The rest of the faculty was not enchanted, but Freddie became a professor anyway: the Dean and the older members of the tenure committee recognized a valuable bird when they saw one. Although he cut the umbilical cord to C&D, he retained his other connections downtown, kept his club memberships, had frequent lunches with classmates who were rising in the firms, and recommended his favorite graduates for top jobs. When the Dean began his capital construction drive, Freddie piloted him with massive savoir faire through partners' meetings, alumni lunches and interviews with foundation executives all over the country. They raised twelve million dollars in three years, and not long thereafter Freddie held an endowed chair.

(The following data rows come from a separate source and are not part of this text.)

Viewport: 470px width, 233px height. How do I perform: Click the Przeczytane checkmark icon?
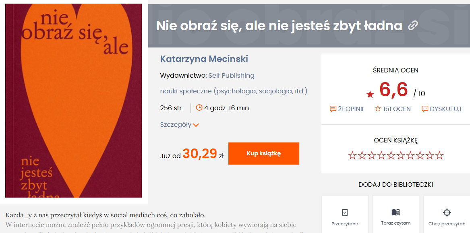345,212
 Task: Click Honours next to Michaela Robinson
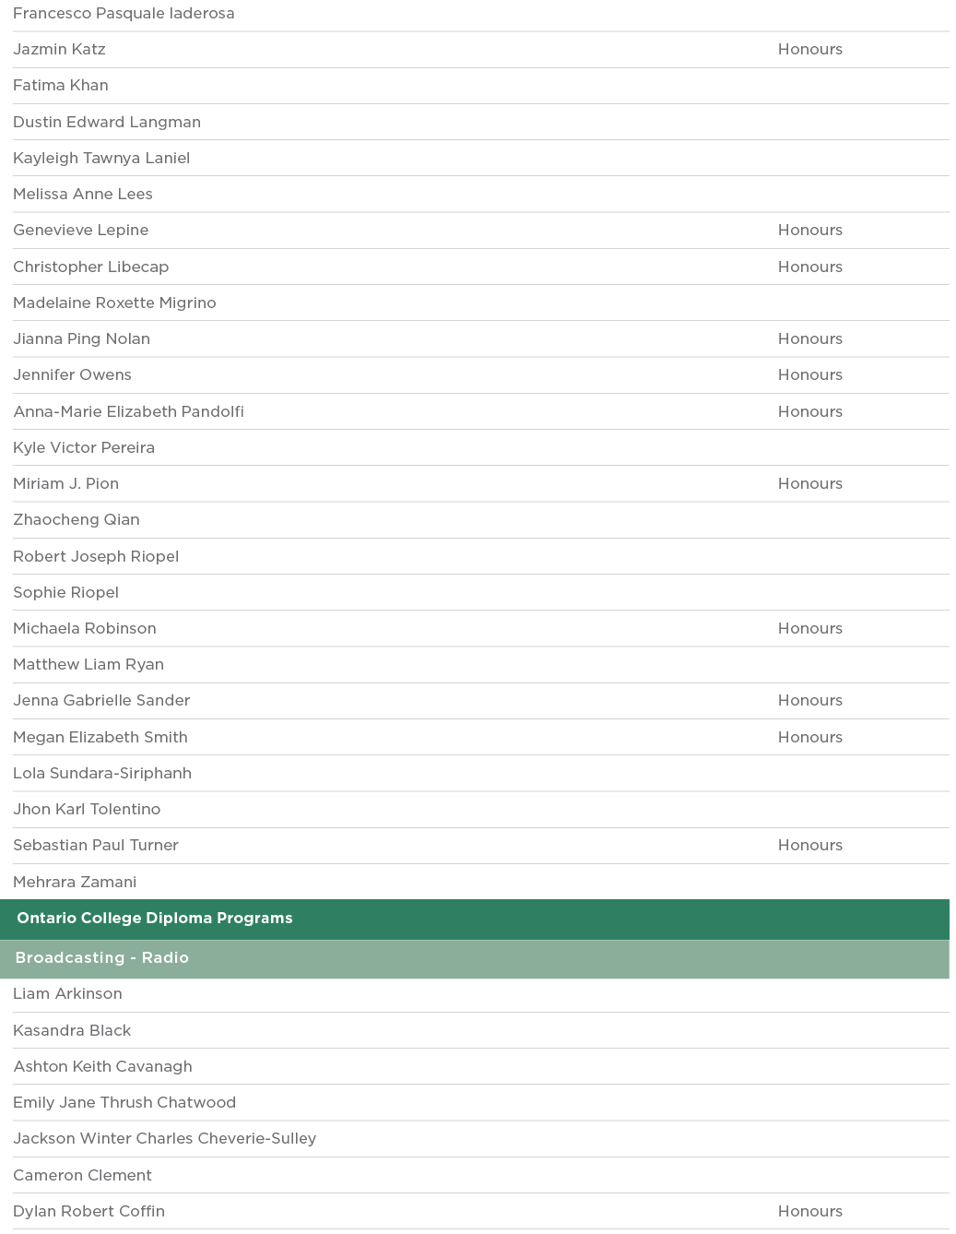(809, 628)
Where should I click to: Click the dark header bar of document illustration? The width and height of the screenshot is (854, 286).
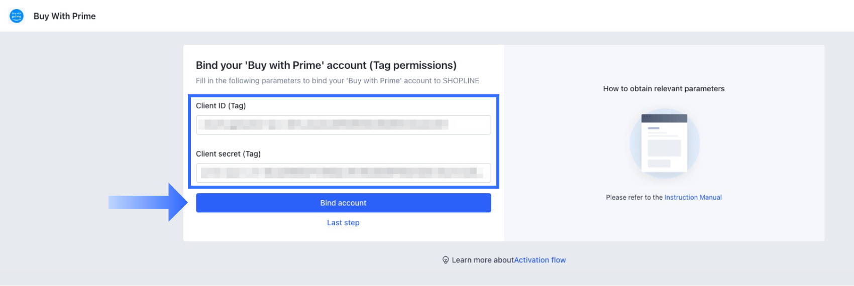[664, 118]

As a law professor he remained a very rare bird: he did not string together a new collection of cases for sale to his students, nor did he draft a penal code for Malaysia, set up a law school in Ethiopia, reorganize the antitrust division of the Department of Justice, pursue the Mafia, or negotiate fishing treaties for the State Department. All he did was teach law. In his English suits and his bowler and his Troop button he became one of our local attractions, pointed out to visitors. Weekends he put on faded fatigue pants and combat boots and drove a tractor among his corn fields. In the spring he went trout fishing; in the fall he shot pheasants and quail, and in the winter, deer -always appropriately attired in expensive costumes from Liberty's or Abercrombie's or L. L. Bean.

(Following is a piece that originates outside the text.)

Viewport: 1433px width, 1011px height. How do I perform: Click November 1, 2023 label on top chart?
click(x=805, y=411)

Of course I did not know him through all this period. I saw him again for the first time on my first day in law school. He wore a heavy wool suit of greenish plaid material, with a white oxford shirt and a maroon bow tie, clomping up and down on the platform in carefully polished army shoes, hands grasping his broad red firehouse suspenders.

"All right, can we settle down now, gentlemen?" His voice bounced off the portrait-covered walls. "In this course we will examine the more academic aspects of judicial process, a not particularly academic subject, as it happens, the rules -such as they are- by which disputants attempt to settle their differences in court, that is before a retired politician on the bench plus twelve numbskulls in the jury box! We are using Atkinson & Chadbourn, Cases and Other Materials on Civil Procedure, nine hundred pages of wisdom culled from decisions both ancient and modern, weighing in I'm told at four pounds eight ounces and costing the outrageous sum of ten dollars. Next year I plan to scissor-and-paste my own casebook together, but that's what I say every year. Anybody read the first case? Oh, the hell with the first case, has anybody read this third case, King's Bench Division, 1732? Yes? Mr. - ah -" (consulting his chart) "Mr. Barkan? Am I pronouncing that right? What's the case about? . . ." (pausing to stare out the window while the student wrestled with the case). "No . . . No . . . Anybody else? Yes, over there . . . No! That is absolutely and completely WRONG! Gentlemen, whenever you read a case, any case. you can save yourself a lot of grief if you will ask yourself one simple question: Who is suing whom for what? Is that entirely clear? All right. Now, let's see. (The chart again.) "Mr. Anders . Mr. G. Anders?" The bald head suddenly came up, the blue eyes peering over the rims of the spectacles. "Are you who I think you are? Yes, I see you are . . . Well . . . who is suing whom for what here, Mr. G. Anders?"

We became friends. I don't know exactly why. He was thirteen years older, settled in his profession and his way of life, his body showing the effects of too much good food and alcohol yet strong and sunburned, a man quite consciously playing a role he had created for himself. I suppose he saw something of my mother in me, like everybody else he had worshiped my grandfather, and most of all he enjoyed the company of a younger man who had not heard the stories with which he had been regaling everybody else for years.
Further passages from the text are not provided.